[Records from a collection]

● ● ● ● ● ● ●

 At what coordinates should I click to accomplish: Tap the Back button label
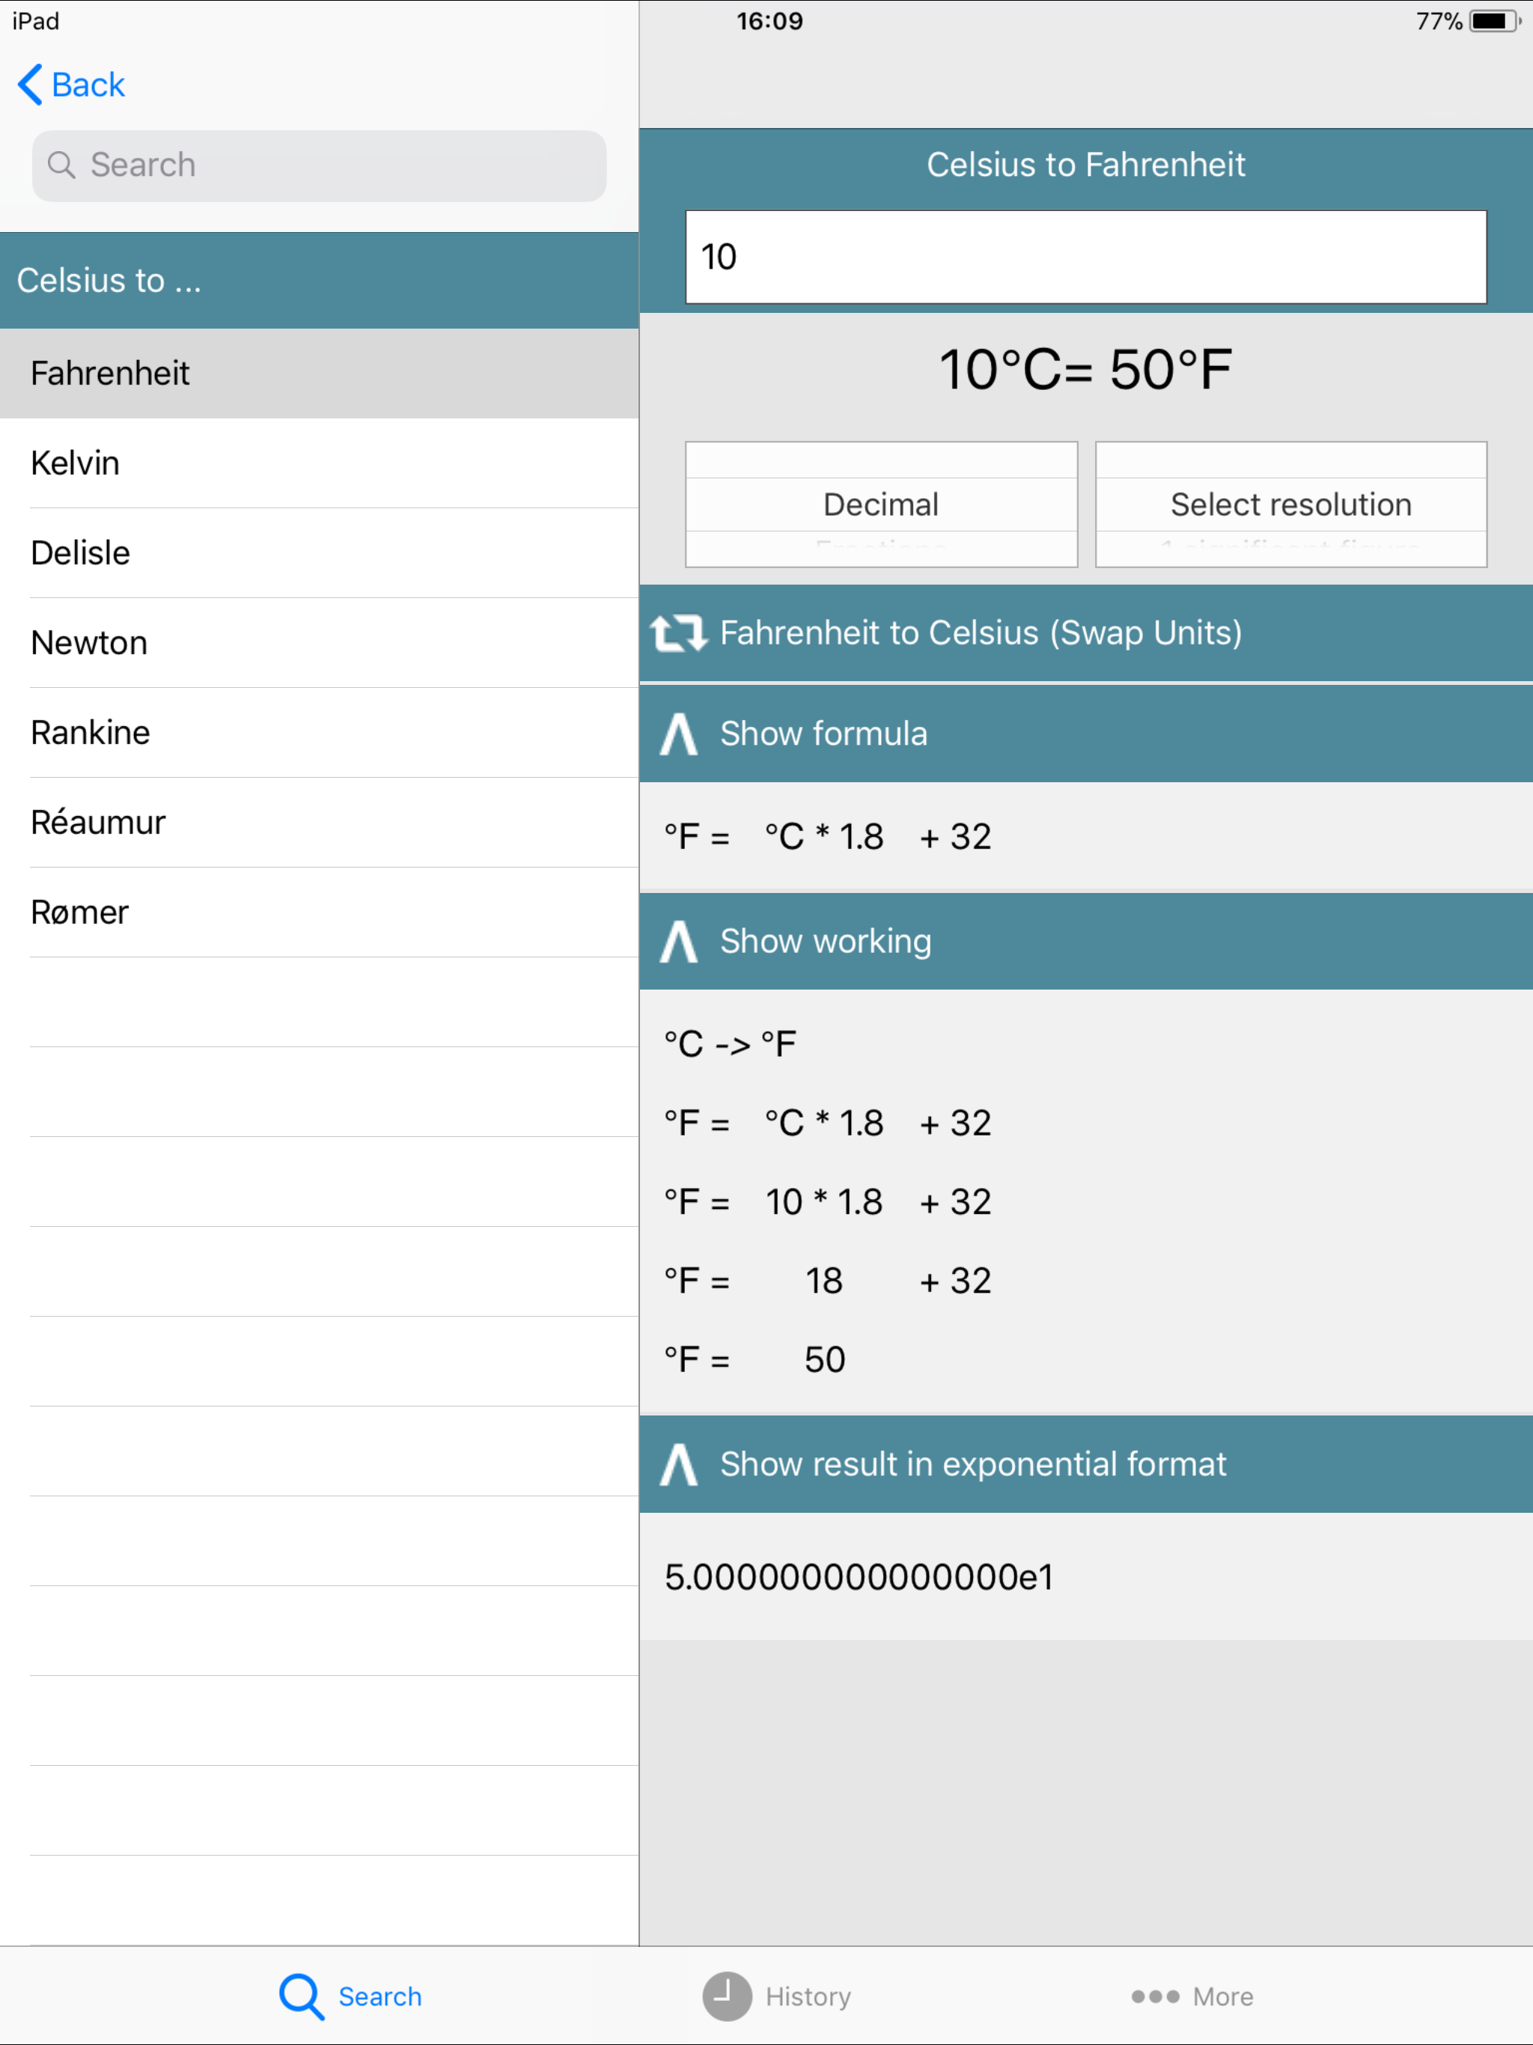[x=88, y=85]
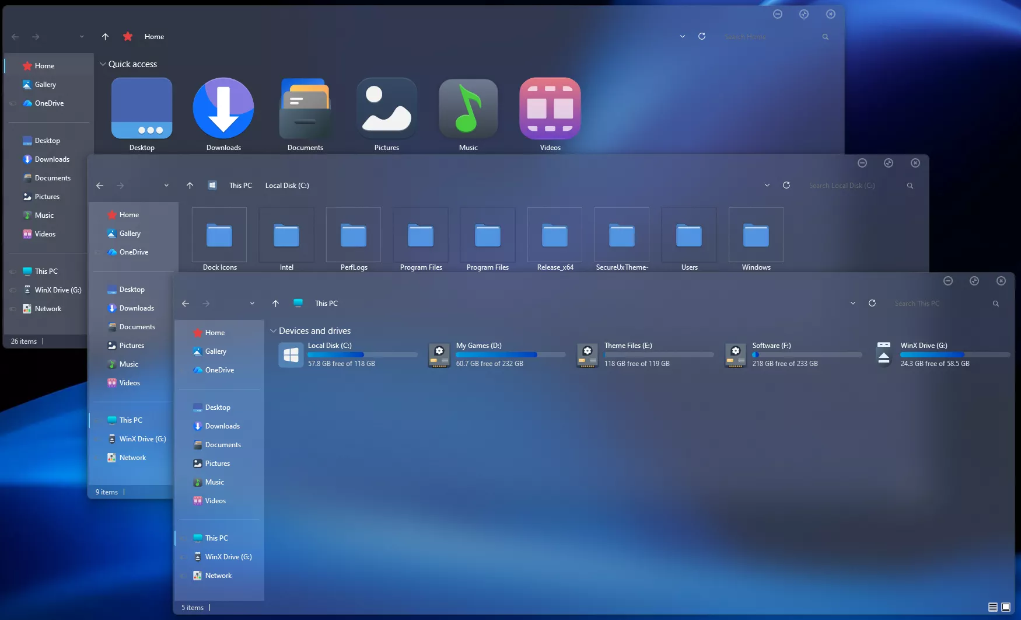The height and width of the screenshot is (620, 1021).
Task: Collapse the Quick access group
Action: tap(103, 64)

● ● ● ● ● ● ●

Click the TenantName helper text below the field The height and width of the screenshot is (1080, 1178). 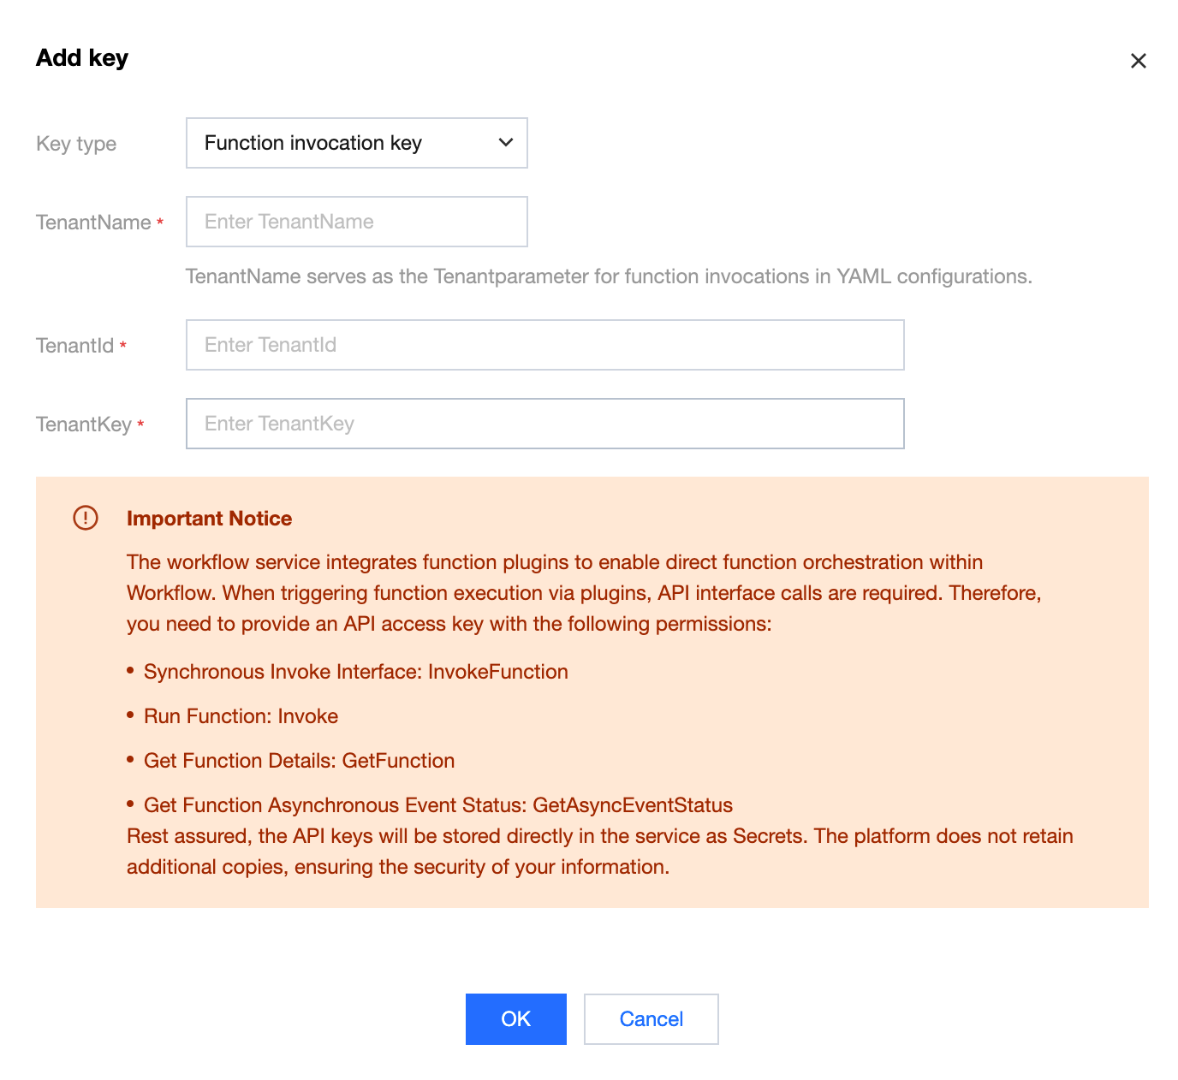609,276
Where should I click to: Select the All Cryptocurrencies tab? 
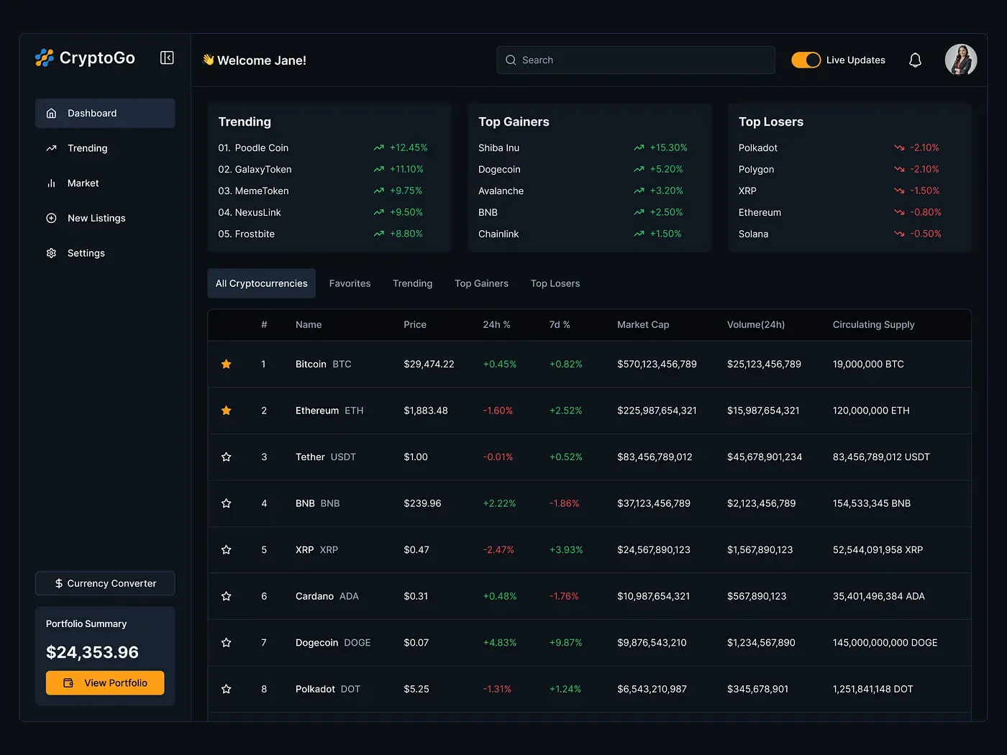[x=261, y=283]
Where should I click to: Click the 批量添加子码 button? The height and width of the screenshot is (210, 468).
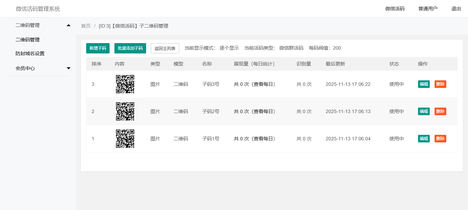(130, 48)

● ● ● ● ● ● ●

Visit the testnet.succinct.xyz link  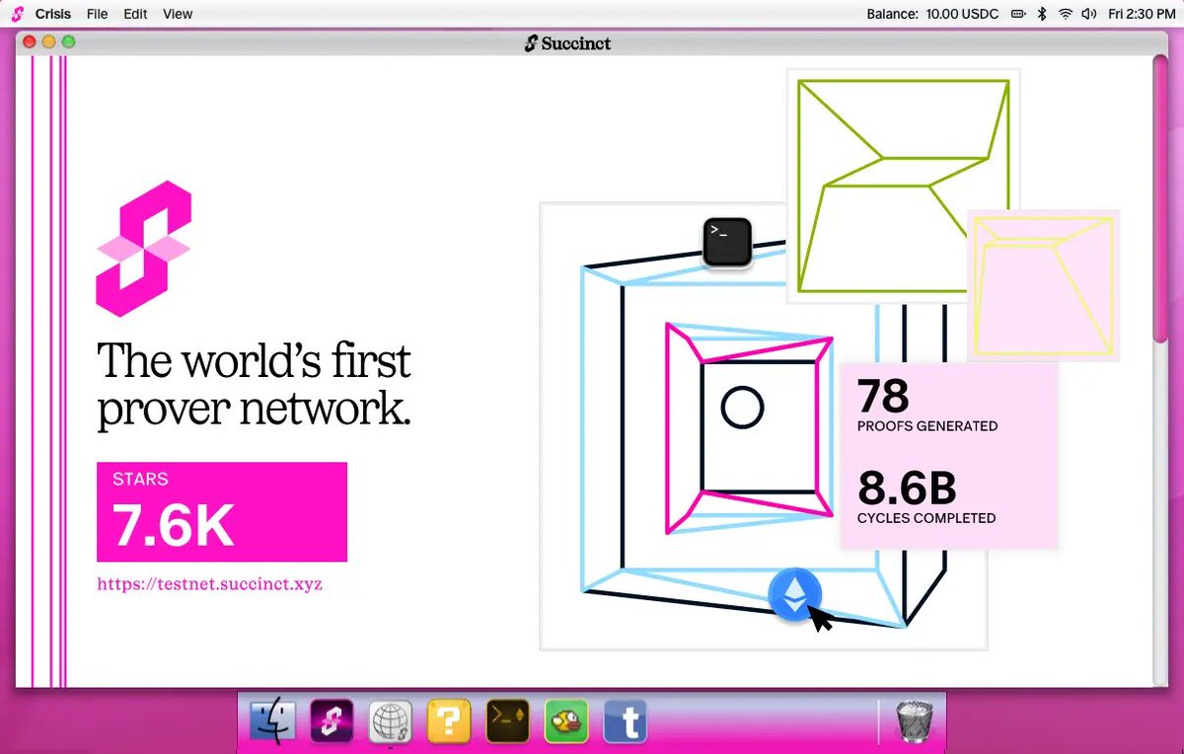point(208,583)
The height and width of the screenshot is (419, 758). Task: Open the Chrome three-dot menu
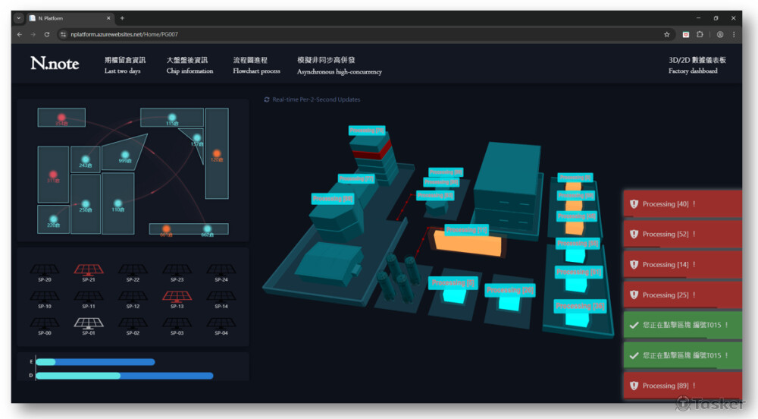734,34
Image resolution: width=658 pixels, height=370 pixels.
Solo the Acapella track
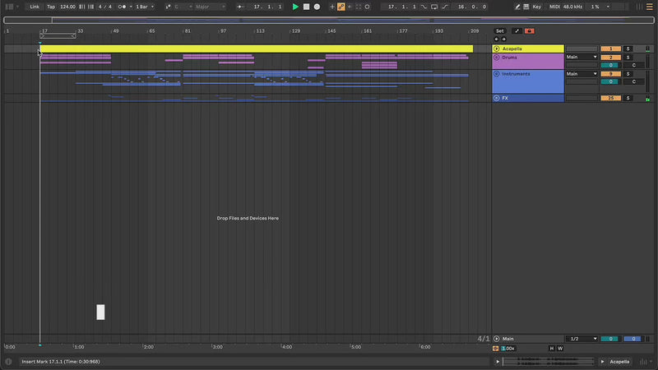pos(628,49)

● ● ● ● ● ● ●

Objective
Copy the items word for word, from the line containing "Image resolution: width=658" through the line containing "pos(628,49)", both lines included. Leave the pictures out of your copy.

Exercise answer
Image resolution: width=658 pixels, height=370 pixels.
Solo the Acapella track
pos(628,49)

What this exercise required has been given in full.